Several banners have been put up along the streets of Lahore, capital of Pakistan’s Punjab province, where Davis is being kept in police custody, demanding death penalty for him. Some leaders are even demanding public hanging.
“Hang Raymond Davis because he has killed innocent Pakistanis,” read the banners with JuD slogans inscribed underneath.
Davis was arrested in Lahore Jan 27 on charges of killing two Pakistani nationals. He claimed he acted in self-defence, saying that the Pakistanis were trying to rob him at gunpoint.
Police have negated his claim in the report submitted in court and maintained that “self defence was not proven during investigation”.
The religious parties in the country have found this to be an ideal opportunity to further their agenda and pressurise the government.

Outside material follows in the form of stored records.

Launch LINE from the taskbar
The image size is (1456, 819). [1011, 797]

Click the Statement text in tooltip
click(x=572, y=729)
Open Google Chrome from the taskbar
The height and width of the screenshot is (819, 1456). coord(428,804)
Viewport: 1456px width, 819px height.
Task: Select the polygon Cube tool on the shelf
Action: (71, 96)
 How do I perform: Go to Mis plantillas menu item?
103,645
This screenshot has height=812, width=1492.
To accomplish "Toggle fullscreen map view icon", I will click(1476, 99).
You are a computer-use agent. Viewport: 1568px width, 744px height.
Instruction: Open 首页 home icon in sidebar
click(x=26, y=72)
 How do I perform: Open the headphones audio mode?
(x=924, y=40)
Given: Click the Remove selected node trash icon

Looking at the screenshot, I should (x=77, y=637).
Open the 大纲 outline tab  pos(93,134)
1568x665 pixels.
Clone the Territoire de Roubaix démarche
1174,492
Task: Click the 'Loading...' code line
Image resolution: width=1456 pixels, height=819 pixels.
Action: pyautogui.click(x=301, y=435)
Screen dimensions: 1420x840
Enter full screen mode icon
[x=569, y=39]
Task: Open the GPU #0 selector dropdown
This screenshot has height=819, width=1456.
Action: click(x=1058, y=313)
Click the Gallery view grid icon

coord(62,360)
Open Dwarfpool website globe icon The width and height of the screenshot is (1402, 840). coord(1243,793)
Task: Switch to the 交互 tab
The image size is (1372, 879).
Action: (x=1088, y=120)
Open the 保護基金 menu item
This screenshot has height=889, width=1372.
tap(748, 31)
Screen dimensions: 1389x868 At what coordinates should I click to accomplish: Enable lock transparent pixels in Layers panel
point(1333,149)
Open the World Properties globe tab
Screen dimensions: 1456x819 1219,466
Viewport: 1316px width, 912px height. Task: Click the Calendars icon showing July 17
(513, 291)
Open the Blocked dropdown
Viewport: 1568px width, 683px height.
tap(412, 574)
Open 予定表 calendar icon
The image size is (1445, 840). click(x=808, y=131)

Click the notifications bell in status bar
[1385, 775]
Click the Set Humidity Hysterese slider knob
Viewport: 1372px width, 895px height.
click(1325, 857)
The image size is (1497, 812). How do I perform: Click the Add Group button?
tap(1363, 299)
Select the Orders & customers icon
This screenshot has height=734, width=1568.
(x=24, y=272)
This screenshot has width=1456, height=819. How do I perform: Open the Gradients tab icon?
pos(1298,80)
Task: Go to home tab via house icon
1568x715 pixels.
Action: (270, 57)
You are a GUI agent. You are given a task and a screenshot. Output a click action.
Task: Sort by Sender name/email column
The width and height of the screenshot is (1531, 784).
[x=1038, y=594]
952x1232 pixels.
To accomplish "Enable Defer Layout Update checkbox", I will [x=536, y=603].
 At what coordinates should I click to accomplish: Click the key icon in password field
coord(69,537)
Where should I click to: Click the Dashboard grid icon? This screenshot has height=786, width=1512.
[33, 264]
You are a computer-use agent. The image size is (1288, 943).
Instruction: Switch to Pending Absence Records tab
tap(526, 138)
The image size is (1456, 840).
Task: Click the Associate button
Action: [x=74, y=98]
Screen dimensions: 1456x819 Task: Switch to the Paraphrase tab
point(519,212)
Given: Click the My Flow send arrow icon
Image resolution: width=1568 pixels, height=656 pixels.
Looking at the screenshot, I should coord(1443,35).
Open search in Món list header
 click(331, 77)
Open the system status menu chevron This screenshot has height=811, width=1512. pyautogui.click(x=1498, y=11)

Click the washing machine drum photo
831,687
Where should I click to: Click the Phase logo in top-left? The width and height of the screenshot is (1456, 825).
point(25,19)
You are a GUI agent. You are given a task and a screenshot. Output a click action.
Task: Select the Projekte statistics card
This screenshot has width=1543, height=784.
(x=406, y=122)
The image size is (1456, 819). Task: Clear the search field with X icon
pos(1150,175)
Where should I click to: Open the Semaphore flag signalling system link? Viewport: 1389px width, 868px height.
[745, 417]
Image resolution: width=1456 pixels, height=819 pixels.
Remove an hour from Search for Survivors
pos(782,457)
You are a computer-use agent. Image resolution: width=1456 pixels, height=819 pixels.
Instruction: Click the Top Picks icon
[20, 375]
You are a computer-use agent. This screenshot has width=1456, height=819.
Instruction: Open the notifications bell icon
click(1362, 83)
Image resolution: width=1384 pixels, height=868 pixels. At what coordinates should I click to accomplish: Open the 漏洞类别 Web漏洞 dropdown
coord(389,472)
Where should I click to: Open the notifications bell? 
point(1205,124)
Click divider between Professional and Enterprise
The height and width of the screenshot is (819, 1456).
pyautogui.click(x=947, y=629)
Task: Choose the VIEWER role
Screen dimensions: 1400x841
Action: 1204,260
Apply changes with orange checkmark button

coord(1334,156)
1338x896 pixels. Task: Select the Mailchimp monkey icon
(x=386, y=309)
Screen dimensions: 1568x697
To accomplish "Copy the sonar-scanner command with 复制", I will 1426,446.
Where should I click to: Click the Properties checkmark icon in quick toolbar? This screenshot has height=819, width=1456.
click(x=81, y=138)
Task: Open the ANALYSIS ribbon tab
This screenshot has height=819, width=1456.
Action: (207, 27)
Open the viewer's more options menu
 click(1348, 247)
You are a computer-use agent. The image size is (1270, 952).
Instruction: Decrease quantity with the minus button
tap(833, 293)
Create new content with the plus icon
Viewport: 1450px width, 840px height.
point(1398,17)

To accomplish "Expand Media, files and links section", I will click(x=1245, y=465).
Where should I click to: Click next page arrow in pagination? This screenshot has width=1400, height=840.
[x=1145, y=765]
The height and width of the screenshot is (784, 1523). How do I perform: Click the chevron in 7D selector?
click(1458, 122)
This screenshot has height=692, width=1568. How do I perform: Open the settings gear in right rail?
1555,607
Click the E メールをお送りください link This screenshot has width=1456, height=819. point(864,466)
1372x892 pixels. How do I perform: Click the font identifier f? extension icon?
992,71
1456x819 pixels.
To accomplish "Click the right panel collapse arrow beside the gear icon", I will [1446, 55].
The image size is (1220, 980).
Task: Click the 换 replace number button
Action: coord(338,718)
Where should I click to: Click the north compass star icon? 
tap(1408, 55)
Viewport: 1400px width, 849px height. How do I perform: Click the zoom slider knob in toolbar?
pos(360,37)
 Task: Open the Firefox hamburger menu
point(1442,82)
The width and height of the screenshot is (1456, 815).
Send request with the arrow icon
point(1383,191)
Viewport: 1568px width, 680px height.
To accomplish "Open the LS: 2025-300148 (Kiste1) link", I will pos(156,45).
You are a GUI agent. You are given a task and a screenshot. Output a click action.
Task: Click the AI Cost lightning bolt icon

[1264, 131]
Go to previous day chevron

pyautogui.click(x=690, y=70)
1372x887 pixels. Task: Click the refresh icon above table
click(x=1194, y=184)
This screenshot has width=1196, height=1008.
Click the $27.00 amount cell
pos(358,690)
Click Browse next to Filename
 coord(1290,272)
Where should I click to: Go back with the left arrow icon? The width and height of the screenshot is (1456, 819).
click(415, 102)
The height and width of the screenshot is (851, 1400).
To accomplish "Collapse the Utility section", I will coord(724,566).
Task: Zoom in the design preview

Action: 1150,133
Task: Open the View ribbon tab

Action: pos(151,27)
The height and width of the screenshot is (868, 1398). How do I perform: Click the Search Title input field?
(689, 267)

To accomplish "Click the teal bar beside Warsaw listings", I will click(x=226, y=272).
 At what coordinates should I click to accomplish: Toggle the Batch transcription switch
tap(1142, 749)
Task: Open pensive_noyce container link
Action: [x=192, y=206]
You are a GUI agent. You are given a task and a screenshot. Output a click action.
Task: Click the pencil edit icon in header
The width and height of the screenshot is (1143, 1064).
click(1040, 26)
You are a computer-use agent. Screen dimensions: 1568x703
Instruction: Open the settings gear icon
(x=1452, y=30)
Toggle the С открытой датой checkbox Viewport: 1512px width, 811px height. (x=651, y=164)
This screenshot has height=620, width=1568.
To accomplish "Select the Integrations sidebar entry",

Several protest rallies are being held across Pakistan almost every day and the JuD leadership has been at the forefront of this show of power.
Addressing one such rally in Lahore Tuesday, JuD leader Ameer Hamza alleged that the rulers are trying to wrap up the case against Davis and that they would not let any such “conspiracy” take place at any cost.
“The rulers go to the victims of every incident and announce compensation. Why are they reluctant to go to the houses of the boys killed by Davis,” he asked.
Hamza urged the public to demand public hanging of the accused Raymond Davis.
Hundreds of people attended the rally and chanted slogans against the government and the US. They were also holding banners and placards on which anti-America slogans were written.
The US administration has asked for granting diplomatic immunity to Davis, but the requests have so far been denied by the Pakistani government.
John Kerry, chairman of the US senate’s foreign relations committee, also visited Pakistan and discussed the issue with senior leaders but could not achieve the desired result.